El grafeno es el material más fino conocido hasta ahora, compuesto por una única capa de átomos de carbono dispuestos en una red hexagonal. Esa estructura le confiere muchas propiedades inusuales que son muy prometedoras para aplicaciones del mundo verdadero: baterías, supercondensadores, antenas, filtros de agua, transistores, células solares y pantallas táctiles, sólo por nombrar algunas. Los físicos que sintetizaron por primera vez el grafeno en el laboratorio ganaron el premio Premio Nobel de Física 2010. Pero el inventor del siglo XIX, Thomas Edison, pudo favor creado, sin saberlo, el grafeno como subproducto de sus experimentos originales con bombillas incandescentes más de un siglo antaño, según un estudio. papel nuevo publicado en la revista ACS Nano.
“Para reproducir lo que Tomás Edison Lo que hicimos, con las herramientas y el conocimiento que tenemos ahora, es muy emocionante”. dijo el coautor James Tourquímico de la Universidad Rice. “Descubrir que podría favor producido grafeno inspira curiosidad sobre qué otra información se encuentra enterrada en experimentos históricos. ¿Qué preguntas harían nuestros antepasados científicos si pudieran unirse a nosotros en el laboratorio hoy? ¿Qué preguntas podemos replicar cuando revisemos su trabajo a través de una cristal moderna?”

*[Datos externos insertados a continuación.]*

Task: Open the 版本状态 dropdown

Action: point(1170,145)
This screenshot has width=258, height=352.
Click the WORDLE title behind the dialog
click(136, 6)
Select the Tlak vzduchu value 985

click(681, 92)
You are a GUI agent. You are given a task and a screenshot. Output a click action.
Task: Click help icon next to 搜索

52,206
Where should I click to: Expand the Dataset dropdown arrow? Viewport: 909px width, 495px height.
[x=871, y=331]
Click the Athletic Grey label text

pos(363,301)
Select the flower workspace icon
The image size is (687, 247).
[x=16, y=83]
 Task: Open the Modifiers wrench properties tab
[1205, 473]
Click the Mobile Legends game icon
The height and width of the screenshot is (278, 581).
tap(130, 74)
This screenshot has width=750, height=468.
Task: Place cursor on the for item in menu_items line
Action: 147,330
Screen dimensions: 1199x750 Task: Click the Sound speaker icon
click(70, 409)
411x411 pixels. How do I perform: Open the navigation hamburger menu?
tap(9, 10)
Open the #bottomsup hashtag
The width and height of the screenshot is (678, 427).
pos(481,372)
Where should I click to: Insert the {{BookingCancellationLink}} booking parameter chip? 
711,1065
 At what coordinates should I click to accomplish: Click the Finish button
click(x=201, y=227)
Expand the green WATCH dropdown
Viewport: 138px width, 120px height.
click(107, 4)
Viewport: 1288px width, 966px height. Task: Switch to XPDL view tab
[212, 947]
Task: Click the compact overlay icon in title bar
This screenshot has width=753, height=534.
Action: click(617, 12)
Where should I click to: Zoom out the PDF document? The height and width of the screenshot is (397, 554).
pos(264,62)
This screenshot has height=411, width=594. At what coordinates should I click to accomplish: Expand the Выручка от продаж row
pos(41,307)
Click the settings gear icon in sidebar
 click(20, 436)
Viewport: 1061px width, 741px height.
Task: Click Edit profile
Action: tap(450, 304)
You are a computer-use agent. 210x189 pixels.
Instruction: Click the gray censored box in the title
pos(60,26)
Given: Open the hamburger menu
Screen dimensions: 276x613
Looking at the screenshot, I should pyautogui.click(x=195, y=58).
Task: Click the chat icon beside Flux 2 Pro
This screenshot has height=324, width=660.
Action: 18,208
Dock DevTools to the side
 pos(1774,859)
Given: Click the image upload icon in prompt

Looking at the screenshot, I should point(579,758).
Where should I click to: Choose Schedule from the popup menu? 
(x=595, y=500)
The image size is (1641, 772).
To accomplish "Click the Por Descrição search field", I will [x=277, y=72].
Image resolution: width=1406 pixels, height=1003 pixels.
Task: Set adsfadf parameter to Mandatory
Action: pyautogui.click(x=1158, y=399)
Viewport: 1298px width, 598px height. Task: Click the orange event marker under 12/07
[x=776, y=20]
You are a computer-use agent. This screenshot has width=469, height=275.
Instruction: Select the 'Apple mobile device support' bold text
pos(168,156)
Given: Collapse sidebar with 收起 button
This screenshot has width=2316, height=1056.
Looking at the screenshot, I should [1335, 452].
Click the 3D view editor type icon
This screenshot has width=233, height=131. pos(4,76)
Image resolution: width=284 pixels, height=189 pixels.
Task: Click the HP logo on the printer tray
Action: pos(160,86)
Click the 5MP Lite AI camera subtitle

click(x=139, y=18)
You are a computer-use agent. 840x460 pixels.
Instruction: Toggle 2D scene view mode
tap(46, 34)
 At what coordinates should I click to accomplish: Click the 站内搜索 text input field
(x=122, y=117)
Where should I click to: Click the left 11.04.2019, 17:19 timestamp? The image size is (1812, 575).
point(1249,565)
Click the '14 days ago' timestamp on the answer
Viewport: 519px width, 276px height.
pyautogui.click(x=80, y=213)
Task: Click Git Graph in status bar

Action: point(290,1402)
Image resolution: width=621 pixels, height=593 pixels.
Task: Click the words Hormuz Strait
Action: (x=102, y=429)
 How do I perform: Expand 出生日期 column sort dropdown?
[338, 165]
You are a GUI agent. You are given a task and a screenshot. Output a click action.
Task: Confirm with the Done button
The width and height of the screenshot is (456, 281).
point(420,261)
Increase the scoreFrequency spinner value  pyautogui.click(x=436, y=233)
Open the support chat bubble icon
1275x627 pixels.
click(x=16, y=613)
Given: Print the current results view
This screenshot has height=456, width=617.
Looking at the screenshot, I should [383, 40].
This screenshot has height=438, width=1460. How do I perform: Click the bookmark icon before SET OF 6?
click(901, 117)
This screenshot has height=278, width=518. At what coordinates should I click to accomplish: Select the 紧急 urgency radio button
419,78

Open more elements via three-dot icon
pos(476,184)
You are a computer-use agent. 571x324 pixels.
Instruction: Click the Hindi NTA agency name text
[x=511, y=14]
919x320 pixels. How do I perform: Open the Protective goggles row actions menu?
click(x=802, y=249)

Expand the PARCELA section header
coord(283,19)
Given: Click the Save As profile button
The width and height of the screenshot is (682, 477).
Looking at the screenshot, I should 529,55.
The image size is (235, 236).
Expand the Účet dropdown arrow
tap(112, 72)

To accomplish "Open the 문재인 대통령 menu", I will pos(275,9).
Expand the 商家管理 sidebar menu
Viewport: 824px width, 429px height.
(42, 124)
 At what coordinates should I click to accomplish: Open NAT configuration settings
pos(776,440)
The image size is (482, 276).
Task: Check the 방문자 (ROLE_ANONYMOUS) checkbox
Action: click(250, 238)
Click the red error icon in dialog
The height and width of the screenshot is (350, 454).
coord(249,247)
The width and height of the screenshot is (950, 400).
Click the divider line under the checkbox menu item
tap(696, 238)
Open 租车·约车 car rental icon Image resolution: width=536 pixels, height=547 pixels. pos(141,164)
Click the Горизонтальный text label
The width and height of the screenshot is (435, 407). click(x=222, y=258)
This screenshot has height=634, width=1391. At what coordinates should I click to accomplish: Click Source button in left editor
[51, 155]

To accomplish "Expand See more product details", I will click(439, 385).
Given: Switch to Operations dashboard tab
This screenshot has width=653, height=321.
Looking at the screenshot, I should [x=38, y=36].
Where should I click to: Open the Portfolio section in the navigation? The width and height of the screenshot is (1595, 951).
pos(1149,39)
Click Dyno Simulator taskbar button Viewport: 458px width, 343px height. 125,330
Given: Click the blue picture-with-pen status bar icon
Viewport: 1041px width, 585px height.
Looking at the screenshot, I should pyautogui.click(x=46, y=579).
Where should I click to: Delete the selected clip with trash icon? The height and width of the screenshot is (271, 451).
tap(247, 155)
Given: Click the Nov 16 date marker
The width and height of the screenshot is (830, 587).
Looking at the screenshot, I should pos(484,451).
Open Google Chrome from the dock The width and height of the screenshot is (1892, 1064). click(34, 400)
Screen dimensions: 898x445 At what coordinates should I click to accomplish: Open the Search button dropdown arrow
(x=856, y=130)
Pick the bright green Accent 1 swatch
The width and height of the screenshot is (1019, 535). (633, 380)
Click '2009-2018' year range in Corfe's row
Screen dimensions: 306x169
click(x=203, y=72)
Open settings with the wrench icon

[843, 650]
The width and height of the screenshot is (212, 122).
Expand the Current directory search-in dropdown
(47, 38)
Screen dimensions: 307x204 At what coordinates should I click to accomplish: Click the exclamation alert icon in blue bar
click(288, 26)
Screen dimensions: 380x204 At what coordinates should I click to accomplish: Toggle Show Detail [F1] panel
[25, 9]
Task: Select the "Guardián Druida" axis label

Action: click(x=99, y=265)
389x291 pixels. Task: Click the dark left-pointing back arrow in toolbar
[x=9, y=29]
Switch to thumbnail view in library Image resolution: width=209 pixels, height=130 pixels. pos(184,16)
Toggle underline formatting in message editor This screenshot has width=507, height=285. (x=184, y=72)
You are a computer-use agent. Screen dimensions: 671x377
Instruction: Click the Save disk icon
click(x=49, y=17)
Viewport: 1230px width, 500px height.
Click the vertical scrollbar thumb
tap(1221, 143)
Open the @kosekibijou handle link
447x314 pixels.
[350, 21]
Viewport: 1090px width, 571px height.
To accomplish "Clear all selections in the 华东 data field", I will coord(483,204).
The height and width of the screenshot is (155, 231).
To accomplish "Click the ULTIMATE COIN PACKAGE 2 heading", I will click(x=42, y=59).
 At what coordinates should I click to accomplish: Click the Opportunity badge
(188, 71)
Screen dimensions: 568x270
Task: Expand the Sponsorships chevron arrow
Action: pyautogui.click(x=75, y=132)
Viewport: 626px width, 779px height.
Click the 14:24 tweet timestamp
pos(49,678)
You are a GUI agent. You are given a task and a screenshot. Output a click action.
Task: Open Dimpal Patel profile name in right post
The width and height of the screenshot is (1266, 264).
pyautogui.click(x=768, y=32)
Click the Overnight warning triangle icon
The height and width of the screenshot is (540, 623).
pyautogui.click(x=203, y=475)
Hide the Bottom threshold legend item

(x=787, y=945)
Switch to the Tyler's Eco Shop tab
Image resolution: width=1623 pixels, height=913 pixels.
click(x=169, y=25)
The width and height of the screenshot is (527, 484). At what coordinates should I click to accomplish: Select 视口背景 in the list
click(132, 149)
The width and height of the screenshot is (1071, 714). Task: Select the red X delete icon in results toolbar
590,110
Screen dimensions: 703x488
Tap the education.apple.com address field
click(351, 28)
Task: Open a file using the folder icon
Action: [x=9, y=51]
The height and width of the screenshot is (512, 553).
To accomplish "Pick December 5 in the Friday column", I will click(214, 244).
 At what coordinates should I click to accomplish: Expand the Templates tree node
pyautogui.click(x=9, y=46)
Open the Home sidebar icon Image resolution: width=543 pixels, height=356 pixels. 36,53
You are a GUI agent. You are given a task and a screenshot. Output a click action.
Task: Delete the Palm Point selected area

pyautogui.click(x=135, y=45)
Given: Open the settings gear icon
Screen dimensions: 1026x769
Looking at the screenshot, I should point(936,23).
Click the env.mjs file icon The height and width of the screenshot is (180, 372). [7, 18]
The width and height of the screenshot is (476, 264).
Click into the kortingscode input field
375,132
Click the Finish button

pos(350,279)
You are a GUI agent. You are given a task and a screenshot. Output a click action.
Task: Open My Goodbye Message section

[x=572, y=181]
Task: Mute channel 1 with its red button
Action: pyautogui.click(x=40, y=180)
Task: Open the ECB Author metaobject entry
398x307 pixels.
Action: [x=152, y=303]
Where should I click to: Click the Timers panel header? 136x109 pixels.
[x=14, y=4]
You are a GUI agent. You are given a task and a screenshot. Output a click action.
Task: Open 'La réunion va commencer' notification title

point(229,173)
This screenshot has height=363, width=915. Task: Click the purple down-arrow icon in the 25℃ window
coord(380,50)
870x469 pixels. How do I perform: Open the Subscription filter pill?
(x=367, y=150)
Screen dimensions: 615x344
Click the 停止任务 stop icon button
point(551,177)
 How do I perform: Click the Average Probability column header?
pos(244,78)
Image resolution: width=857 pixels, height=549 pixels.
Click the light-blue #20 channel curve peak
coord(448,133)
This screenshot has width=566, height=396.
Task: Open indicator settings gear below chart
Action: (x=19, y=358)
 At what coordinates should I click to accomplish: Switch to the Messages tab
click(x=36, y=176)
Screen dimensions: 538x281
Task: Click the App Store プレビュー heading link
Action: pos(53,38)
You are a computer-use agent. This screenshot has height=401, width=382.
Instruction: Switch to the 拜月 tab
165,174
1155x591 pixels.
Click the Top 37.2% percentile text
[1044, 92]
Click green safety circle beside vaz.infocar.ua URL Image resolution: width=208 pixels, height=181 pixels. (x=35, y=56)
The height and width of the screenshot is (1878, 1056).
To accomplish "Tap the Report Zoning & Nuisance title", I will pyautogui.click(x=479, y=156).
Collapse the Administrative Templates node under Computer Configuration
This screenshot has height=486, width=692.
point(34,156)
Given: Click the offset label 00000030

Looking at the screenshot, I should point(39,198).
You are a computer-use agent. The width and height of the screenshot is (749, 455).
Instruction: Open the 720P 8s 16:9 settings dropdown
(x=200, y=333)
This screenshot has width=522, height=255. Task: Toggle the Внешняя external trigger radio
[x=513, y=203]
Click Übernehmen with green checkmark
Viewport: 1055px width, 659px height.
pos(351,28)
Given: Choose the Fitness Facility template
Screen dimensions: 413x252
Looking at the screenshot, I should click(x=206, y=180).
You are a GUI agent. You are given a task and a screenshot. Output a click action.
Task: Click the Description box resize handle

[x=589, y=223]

Edison no inventó el concepto de lámparas incandescentes; Hubo varias versiones anteriores a sus esfuerzos. Sin secuestro, generalmente tenían una vida útil muy corta y requerían mucha corriente eléctrica, por lo que no se adaptaban admisiblemente a la visión de Edison de una comercialización a gran escalera. Experimentó con diferentes materiales de filamentos, empezando por cartón carbonizado y enfadado de humo comprimido. Esto incluso se quemó rápidamente, al igual que los filamentos hechos con diversas hierbas y cañas, como el cáñamo y el palmito. Finalmente, Edison descubrió que el bambú carbonizado constituía el mejor filamento, con una vida útil de más de 1200 horas utilizando una fuente de comestibles de 110 voltios.
Lucas Eddy, estudiante de posgrado de Tour en Rice, estaba tratando de encontrar formas de producir grafeno en masa utilizando el equipo más pequeño y sencillo que pudiera manejar, con materiales que fueran asequibles y fácilmente disponibles. Consideró opciones como soldadores de curvatura y fenómenos naturales como rayos que caen sobre árboles, los cuales el admitio Eran “callejones sin salida”. Eddy decidió que la bombilla de Edison sería ideal, ya que a diferencia de otras bombillas anteriores, la lectura de Edison era capaz de alcanzar las temperaturas críticas de 2000 grados C necesarias para el calentamiento instantáneo Joule, el mejor método para inventar los llamados grafeno turboestrático.